[Start of RECORDS PROVIDED]

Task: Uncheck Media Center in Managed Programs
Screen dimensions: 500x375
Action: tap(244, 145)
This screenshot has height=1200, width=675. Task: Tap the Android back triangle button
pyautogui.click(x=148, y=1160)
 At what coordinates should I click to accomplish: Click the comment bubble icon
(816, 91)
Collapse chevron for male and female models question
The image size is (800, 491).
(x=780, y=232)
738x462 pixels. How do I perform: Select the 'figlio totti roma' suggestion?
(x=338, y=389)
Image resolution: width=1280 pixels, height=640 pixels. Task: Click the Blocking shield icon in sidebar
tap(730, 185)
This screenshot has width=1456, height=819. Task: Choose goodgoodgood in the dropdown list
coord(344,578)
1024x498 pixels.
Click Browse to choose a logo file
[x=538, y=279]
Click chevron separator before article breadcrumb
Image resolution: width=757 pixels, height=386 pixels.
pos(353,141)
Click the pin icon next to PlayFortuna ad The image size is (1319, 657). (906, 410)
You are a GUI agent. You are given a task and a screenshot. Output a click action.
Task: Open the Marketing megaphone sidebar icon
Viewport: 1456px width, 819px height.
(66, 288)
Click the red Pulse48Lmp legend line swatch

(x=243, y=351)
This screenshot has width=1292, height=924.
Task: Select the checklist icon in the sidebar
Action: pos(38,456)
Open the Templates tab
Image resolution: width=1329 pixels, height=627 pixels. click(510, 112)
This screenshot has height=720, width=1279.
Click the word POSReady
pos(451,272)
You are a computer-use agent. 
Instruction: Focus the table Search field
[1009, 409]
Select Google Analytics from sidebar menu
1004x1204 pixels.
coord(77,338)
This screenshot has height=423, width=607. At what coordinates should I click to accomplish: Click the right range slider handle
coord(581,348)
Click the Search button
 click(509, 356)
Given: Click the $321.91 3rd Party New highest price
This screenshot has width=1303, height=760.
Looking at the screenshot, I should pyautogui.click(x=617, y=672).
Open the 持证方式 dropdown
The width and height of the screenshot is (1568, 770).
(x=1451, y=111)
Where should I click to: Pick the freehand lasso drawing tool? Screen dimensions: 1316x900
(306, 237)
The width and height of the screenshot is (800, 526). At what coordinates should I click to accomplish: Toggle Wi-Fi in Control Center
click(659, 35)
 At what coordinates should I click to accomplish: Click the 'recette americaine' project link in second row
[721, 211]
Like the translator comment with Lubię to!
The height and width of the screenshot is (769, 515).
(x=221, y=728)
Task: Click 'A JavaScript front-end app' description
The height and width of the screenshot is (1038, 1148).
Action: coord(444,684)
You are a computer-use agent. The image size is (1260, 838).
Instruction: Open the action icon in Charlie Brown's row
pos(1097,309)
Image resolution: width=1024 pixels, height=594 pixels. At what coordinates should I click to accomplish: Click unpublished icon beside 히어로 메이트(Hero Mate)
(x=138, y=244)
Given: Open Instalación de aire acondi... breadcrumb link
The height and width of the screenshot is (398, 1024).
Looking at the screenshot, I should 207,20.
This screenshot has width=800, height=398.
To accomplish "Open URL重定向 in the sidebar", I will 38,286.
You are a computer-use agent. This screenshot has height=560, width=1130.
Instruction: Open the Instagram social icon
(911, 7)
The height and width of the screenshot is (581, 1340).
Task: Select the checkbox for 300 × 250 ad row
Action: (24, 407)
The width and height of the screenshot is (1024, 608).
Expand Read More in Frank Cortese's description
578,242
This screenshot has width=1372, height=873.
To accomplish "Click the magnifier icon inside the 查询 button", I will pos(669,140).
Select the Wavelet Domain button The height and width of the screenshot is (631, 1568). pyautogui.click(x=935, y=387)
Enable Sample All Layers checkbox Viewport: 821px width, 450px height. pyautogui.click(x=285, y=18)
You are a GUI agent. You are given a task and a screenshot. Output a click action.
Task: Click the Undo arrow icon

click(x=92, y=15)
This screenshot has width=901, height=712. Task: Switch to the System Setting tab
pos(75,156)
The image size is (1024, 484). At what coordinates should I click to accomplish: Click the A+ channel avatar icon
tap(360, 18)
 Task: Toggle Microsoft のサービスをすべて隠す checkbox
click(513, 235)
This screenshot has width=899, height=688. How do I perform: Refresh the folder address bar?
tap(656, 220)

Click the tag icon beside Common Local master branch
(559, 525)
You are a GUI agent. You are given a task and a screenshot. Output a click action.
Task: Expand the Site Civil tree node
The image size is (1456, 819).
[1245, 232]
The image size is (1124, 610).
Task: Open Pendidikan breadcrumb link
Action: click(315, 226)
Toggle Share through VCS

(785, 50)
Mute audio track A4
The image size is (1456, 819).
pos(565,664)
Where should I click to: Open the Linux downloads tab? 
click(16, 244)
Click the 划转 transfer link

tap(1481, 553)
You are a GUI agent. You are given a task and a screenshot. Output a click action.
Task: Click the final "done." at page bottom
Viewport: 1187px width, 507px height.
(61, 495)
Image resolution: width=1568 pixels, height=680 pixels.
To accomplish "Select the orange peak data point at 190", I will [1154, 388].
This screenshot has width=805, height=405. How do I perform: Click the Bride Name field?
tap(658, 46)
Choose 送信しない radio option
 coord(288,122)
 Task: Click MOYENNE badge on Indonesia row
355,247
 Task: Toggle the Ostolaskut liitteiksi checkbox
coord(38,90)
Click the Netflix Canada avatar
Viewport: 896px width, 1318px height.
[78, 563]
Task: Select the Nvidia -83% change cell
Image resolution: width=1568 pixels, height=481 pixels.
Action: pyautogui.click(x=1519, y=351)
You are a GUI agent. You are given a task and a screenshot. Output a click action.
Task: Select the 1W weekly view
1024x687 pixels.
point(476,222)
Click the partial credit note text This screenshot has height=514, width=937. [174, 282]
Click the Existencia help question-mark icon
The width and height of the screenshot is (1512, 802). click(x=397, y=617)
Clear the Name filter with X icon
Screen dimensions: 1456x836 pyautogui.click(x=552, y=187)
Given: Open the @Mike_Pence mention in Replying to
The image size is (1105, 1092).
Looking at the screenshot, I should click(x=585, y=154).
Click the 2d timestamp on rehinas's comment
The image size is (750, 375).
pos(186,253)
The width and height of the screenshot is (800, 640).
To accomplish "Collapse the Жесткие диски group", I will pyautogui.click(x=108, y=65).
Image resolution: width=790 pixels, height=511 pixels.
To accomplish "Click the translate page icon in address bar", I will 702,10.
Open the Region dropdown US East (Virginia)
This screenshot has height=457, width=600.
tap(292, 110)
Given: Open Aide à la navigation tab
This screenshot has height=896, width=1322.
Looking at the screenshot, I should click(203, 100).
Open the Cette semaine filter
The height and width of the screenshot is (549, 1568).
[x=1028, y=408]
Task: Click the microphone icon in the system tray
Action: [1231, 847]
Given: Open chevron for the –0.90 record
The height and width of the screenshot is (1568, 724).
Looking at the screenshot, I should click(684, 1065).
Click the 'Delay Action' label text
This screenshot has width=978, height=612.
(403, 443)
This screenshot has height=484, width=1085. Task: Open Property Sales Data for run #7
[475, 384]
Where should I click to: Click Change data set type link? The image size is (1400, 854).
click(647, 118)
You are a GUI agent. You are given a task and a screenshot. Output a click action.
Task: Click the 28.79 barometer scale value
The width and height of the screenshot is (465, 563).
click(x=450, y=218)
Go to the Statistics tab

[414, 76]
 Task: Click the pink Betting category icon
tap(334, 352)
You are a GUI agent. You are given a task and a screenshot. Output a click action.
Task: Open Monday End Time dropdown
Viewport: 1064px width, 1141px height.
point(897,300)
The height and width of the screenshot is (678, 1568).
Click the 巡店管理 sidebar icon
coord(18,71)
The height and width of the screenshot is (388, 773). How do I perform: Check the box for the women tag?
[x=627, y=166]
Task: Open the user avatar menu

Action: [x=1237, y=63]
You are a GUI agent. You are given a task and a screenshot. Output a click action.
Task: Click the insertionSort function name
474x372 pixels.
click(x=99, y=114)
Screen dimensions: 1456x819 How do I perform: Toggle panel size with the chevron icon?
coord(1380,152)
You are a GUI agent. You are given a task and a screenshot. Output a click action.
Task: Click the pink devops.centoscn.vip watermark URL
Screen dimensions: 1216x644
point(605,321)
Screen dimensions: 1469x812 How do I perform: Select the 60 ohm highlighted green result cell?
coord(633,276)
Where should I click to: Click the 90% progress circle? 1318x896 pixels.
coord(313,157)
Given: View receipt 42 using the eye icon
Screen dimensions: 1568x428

[End of RECORDS PROVIDED]

STATED GOAL:
Return each line from the items above that contains the word "description", copied in full.

WORKED SOLUTION:
Task: Click 'A JavaScript front-end app' description
Expand Read More in Frank Cortese's description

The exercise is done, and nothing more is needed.